# Say hello to baby :)



## Typically (Sep 6, 2007)

Here is the new kitty Baby








shes about 6 and is a love bug! she is a totally different cat than smokey which is cool. she loves hoping up on the couch and laying with you and she gives kisses! she's getting along better with smokey now so hopefully this weekend i can leave them together for the night.


----------



## MikePageKY (Aug 24, 2005)

Aww, what a gorgeous Tuxie. I especially love that little white chin :luv :worship


----------



## Leazie (Apr 14, 2007)

Aww, she's a beautiful kitty.


----------



## OctoberinMaine (Sep 12, 2006)

Very cute! Congrats on the new addition.


----------



## marie73 (Jul 12, 2006)

Baby is lovely.


----------



## AddFran (Jul 10, 2004)

Hello Baby!! 

(super cute!)


----------



## morea (Feb 8, 2005)

Hi Baby, you lucky girl!









What a beauty, Typically.


----------



## Jeanie (Jun 18, 2003)

She's so very pretty! White socks? Tuxedo?
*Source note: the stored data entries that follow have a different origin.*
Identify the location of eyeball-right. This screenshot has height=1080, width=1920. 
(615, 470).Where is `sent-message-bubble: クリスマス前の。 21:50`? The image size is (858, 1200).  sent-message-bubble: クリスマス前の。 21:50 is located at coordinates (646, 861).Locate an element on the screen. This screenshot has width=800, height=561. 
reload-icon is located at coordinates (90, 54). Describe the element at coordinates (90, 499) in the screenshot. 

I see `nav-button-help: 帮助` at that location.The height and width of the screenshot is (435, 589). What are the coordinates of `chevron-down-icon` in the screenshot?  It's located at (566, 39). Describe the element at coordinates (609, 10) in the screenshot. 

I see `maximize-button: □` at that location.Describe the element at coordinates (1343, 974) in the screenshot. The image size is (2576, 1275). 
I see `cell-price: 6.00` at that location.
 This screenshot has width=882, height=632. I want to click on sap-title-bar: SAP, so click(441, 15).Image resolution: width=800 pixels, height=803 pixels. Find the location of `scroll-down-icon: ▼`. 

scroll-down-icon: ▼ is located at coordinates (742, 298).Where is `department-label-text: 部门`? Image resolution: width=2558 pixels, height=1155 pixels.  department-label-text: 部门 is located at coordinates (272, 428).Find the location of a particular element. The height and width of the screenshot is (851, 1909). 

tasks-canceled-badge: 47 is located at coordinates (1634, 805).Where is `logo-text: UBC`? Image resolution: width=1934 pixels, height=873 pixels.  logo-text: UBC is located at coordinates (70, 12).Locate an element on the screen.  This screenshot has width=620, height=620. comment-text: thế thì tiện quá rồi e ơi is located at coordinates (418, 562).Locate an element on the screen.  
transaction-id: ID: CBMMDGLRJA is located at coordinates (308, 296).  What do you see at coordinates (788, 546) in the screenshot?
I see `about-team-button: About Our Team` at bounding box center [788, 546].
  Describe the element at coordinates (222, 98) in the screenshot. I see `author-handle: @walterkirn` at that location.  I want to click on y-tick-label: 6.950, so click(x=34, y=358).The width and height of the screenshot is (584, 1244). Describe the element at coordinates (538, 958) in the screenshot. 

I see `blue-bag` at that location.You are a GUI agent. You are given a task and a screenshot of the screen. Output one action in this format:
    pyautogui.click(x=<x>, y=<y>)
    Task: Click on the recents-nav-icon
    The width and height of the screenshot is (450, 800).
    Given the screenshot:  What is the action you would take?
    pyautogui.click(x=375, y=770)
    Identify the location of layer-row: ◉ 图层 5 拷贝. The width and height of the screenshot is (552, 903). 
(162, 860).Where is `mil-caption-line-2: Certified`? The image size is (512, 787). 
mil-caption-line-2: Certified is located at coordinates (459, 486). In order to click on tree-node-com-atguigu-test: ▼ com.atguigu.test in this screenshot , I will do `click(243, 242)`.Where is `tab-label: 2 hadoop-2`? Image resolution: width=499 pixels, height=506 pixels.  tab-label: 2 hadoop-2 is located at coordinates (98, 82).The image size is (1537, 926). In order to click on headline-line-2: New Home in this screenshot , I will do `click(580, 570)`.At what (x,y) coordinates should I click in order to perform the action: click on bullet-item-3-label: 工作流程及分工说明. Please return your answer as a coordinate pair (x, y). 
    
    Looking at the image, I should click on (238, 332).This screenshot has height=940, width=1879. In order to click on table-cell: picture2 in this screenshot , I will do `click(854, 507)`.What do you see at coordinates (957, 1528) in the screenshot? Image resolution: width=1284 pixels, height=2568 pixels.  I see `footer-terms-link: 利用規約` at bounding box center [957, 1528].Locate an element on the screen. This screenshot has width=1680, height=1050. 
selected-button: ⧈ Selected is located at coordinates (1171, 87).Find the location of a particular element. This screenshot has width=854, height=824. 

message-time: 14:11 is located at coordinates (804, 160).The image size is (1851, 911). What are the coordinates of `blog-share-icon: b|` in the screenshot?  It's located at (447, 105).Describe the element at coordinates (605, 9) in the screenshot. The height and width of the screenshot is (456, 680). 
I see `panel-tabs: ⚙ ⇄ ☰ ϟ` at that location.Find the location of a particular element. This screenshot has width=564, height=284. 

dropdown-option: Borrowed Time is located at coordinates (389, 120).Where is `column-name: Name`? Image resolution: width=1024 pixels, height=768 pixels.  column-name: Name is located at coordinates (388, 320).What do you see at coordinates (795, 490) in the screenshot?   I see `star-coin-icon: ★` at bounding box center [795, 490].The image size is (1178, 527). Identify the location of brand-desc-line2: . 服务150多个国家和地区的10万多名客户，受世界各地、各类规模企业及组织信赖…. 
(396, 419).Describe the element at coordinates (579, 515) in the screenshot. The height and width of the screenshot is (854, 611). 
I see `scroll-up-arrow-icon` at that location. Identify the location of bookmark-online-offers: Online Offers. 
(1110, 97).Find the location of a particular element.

C'mon, kitty, kitty, Baby!


----------



## DesnBaby (Apr 18, 2004)

Baby? 8O I love the name :wink: They are too cute!


----------



## Kaia Cat (Apr 11, 2007)

shes so pretty!!!


----------



## Zippy&Co (Nov 11, 2006)

Aww, what a cutey baby!!  

Love the expression!  

Carol xx


----------



## dmcwlvssr (Apr 24, 2005)

Congrats! pets & purrs to both beautys


----------



## Typically (Sep 6, 2007)

thanks everyone  baby and smokey are getting along a lot better now. she's a sneaky one though found her on the kitchen counter looking through the cabinets last night! haha this morning when i was watching the news before work she climbed up on the back of the couch and gave me a hug from behind.


----------



## Janice (Jan 12, 2007)

She's a beauty... she reminds me of my Tasha!!


----------